Dreams of distant shores
A collection of short stories, within whose pages we "find a youthful artist possessed by both his painting and his muse and seductive travelers from the sea enrapturing distant lovers. The statue of a mermaid comes suddenly to life, and two friends are transfixed by a haunted estate"--Amazon.com.
The tower at Stony Wood
Cyan Dag, knight of Gloinmere, is sworn to serve King Regis Aurum of Yves. Cyan's oath leads him headlong into dangerous magical territory, however, when Idra, Bard of Skye, reveals that the King's new bride, Lady Gwynne, is an impostor. The true Lady Gwynne is trapped in an enchanted stone tower in distant Skye, a magical mirror her only means of viewing the outside world. Bound by his oath to protect the King, Cyan rides west to free Lady Gwynne. In the meantime, Thayne Ysse, son of the king of Ysse, has never forgotten his father's defeat at the hands of King Regis Aurum.
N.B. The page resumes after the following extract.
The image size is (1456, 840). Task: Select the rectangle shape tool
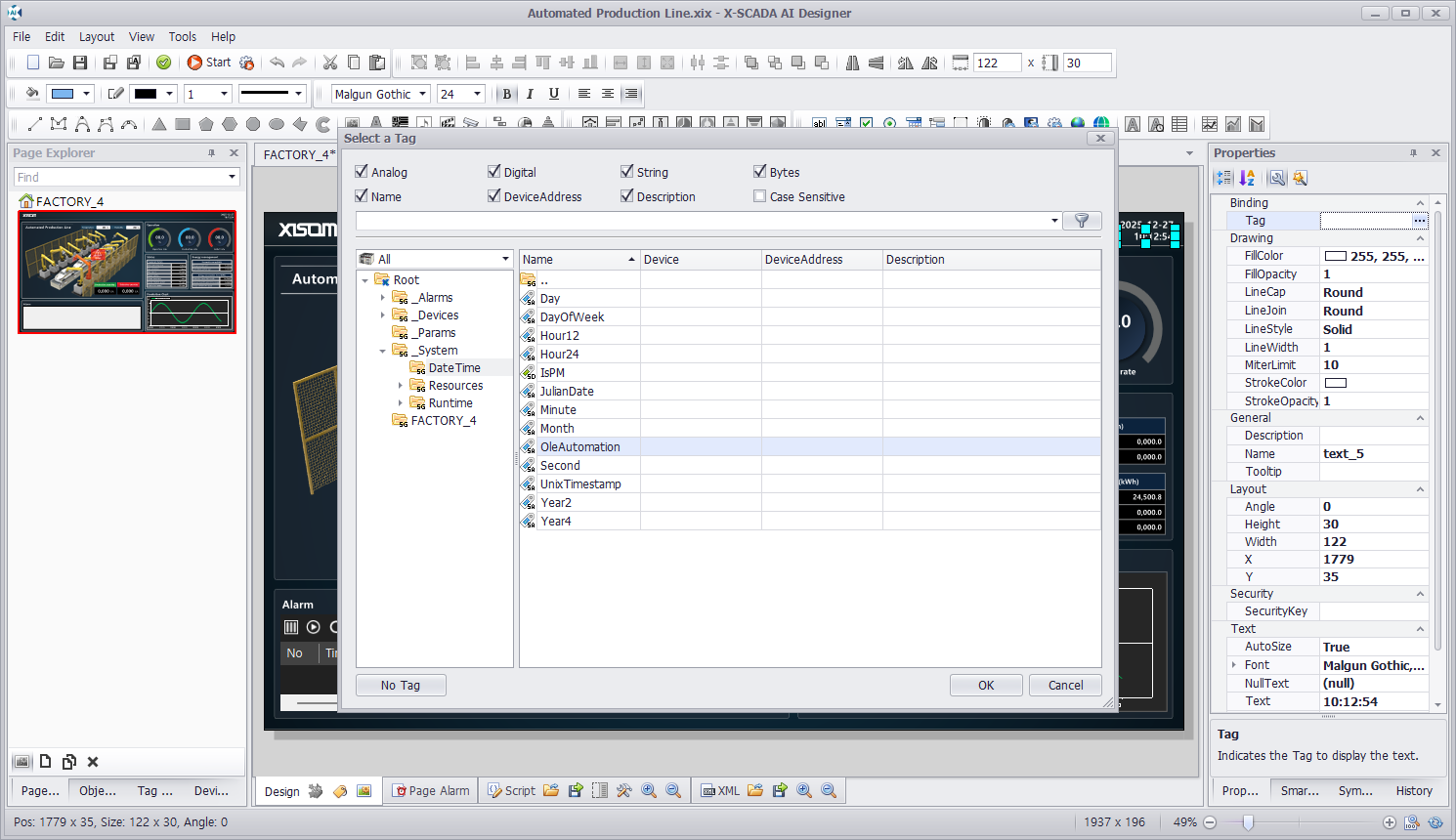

Now he seeks a tower guarded by a dragon, a tower filled with gold enough to raise a new army and defeat Yves once and for all. And in another ancient tower outside the coastal village of Stony Wood, Melanthos, the daughter of a land-bound selkie and a fisherman, obsessively embroiders pictures of a lonely woman trapped in a distant tower who may or may not be real. Although Cyan Dag took up his quest with one goal in mind, he soon realizes that the only route to saving Lady Gwynne lies tangled with the lives of Thayne and Melanthos, and in the mysterious motives of Idra and her woods-wise sister Sidera.